Certa noite um bando de moradores de rua estava sendo perseguido pela polícia e ele era um deles. Correu por horas sem parar até que achou um muro não muito alto e pulou pro lado de dentro a fim de se esconder. Ficou por ali ouvindo o corre corre do lado de fora até que não agüentou o cansaço e adormeceu deitado em cima de um gramado fofinho e aconchegante. Na manhã seguinte, quando acordou foi com um guarda lhe cutucando com um cassetete e perguntando o que ele fazia ali no cemitério. Severiano lhe contou o acontecido e o que estava passando na vida desde que colocou os pés naquela cidade de doidos.

O vigilante, Seu Everaldo teve pena dele, deu-lhe uma muda de roupa, deixou que tomasse um banho no alojamento dos funcionários e lhe deu de comer. Toda noite ele vinha pro cemitério e ficava até altas horas a conversar com o amigo e quando precisavam dele, ajudava os funcionários a organizar os velórios.
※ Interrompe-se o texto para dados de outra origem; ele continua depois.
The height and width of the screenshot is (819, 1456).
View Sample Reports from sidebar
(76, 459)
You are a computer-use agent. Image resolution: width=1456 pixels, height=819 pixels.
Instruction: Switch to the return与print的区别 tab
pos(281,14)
Com o passar do tempo foi juntando uns trocados que recebia dos familiares enlutados, por sua presteza naquelas horas difíceis, e comprou uma caixa pra engraxar sapatos, seguindo o conselho de Everaldo.

Nessa luta, viveu por um tempo até arrumar uma vaga de garçom, por intermédio dos familiares de um morto, que antes de passar dessa pra melhor, era dono de um restaurante no bairro do Bexiga. De garçom foi a auxiliar de mecânico, e porteiro. Padeiro, eletricista, pedreiro e diarista. Flanelinha, sapateiro, coroinha e ajudante de macumbeiro. Foi borracheiro, leão-de-chácara, gigolô e motorista. Foram pra mais de trinta empregos, mas era sempre demitido por justa causa devido a seu estado constante de embriaguês. Esse vício adquirido nos primeiros dias de miséria na grande cidade acompanhou-o pelo resto da vida.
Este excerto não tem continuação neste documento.